▶ **Required actions**:
A – Translate this sentence from the article on observability requirements into Spanish: "The most crucial aspect in infrastructure management is to know what’s going on."
B – List the stages of infrastructure evolution that the article on observability requirements names.
C – Pick up the article on observability requirements after its last sentence and continue it.

▶ **Text to read**:
*-*-*

2018-01-11

The evolution of requirements for observability

The most crucial aspect in infrastructure management is to know what’s going on. During the course of evolution of systems, from dedicated servers to virtual machines to containers, the granularity of data changed drastically. Observability of systems really needs to follow some kind of evolution.

We usually distinguish 3 big stages of evolutions in recent infrastructure history: - the dedicated servers era, each having unique names, treated like pets, each server hosting various services, or sometimes dedicated to an application, alone or in cluster. - the virtual machines era, where servers are still almost like pets, but just in a very large number, as services get split in different servers as a more general rule of thumb. - the containers era, where systems are considered as cattle, they have names related to their function including some numbers, they can live or die and be replaced without human intervention. This is where Ayla wants to go, with the transition to the kubernetes kind of architecture.

The traditional monitoring, checking pulse on individual servers, still is the norm in most systems used everywhere. But now that we have various micro-services and soon short-lived instances of applications, we need another layer of observability, which will report on systems activity as a whole rather than individual data. First, there should be a way to group systems activity by functional usage. We already have such a way to group data for application metrics in the APM provided by NeewRelic, but not at system level. Second, when we reach the third of evolution of the infrastructure, we need to have a visibility on the lifecycle of the herd. It becomes more about crowd control than individual checks.

*-*-*

▶ **Record excerpts**:
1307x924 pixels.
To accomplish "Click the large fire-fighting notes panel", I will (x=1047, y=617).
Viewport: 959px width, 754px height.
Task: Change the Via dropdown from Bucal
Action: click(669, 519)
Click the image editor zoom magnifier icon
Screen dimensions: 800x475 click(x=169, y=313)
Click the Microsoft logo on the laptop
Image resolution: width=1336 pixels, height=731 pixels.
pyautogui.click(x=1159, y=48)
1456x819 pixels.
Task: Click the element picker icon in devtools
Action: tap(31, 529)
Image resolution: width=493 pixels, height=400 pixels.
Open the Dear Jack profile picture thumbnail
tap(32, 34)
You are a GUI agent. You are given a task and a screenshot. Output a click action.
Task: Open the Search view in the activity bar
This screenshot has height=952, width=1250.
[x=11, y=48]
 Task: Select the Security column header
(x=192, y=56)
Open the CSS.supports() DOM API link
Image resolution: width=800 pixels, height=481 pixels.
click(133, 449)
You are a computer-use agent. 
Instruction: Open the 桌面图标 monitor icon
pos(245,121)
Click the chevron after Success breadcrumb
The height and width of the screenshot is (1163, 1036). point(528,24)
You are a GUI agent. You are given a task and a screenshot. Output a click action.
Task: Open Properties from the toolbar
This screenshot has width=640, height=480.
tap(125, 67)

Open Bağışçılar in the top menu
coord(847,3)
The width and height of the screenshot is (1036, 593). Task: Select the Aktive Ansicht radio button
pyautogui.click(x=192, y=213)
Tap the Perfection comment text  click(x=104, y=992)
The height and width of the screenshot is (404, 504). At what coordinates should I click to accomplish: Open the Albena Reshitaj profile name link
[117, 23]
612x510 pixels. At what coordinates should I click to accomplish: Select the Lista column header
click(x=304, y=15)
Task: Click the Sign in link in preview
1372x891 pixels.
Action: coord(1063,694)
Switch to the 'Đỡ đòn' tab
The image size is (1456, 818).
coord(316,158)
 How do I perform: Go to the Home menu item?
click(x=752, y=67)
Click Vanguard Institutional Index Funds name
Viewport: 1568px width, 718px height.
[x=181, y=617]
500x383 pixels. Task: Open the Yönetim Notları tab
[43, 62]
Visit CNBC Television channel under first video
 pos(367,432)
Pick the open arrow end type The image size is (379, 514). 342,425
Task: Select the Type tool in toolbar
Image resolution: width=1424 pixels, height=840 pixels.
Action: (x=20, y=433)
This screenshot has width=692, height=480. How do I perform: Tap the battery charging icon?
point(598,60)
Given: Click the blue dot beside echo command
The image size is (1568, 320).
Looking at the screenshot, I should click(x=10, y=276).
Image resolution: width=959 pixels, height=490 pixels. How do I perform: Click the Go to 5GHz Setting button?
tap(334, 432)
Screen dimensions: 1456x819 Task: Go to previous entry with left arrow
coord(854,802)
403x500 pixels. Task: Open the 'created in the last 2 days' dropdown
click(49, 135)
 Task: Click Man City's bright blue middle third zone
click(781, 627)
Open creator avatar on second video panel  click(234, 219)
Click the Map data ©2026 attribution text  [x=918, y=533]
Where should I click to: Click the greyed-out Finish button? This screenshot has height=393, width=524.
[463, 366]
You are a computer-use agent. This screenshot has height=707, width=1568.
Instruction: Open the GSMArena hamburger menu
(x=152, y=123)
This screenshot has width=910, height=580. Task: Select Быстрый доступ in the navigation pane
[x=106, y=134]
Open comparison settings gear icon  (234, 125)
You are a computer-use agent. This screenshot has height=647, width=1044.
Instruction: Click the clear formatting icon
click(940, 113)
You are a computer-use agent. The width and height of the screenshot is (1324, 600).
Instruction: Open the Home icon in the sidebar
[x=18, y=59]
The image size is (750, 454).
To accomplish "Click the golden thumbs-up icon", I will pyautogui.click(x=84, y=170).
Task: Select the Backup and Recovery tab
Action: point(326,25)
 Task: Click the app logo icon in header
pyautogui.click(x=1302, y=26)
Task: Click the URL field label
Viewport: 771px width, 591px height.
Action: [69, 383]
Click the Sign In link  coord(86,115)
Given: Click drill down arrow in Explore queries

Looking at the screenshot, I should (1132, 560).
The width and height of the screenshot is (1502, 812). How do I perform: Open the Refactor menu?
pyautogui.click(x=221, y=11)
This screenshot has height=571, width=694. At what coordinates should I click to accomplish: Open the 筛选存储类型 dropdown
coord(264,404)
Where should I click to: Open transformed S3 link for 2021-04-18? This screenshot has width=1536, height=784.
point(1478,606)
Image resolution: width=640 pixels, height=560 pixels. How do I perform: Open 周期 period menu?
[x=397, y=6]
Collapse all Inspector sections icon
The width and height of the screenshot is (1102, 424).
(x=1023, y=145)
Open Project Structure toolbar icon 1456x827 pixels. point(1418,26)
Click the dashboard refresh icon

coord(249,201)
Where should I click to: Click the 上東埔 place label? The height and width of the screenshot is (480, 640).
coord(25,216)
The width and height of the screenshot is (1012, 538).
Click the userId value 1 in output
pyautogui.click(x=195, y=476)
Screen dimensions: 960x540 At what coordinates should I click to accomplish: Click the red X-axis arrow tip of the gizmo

*-*-*

▶ **Exercise results**:
A – El aspecto más crucial de la gestión de infraestructura es saber lo que está pasando.

B –
- The dedicated servers era
- The virtual machines era
- The containers era

C –
The main obstacle I see in that evolution is that the more the infrastructure advances in stages, the more it escapes to the scope of a dedicated infrastructure team. Various departments spawn servers on their own as the need requires. But then there is no uniformity on the observability of the systems. So the monitoring needs to really get deep into the automation or the tools that are used to spawn new resources, and discoverability needs to address the grouping and agglomeration automatically somehow.

About observability, there are 3 main ways to observe a system. - First from outside, in a black-box approach, measuring traffic, response time, availability of a service. - Second at system level, for resources accounting, like cpu, memory, disk IO, etc. - Third is at application level, where data is collected by the application itself during its runtime activity, typically using New Relic and the plugins they provide.

But whatever the ways to collect data, there is a layer that is sorely missed at the moment, and it’s true in most systems that I have had the occasion to explore. It’s an overlay that would give in a glance a view of the sanity of an infrastructure. Some kind of quick way to see an overall picture in a glance. The split in micro-services also makes it hard to find a standard way to give a view of the links between services. In my opinion there is no substitute to custom coding here.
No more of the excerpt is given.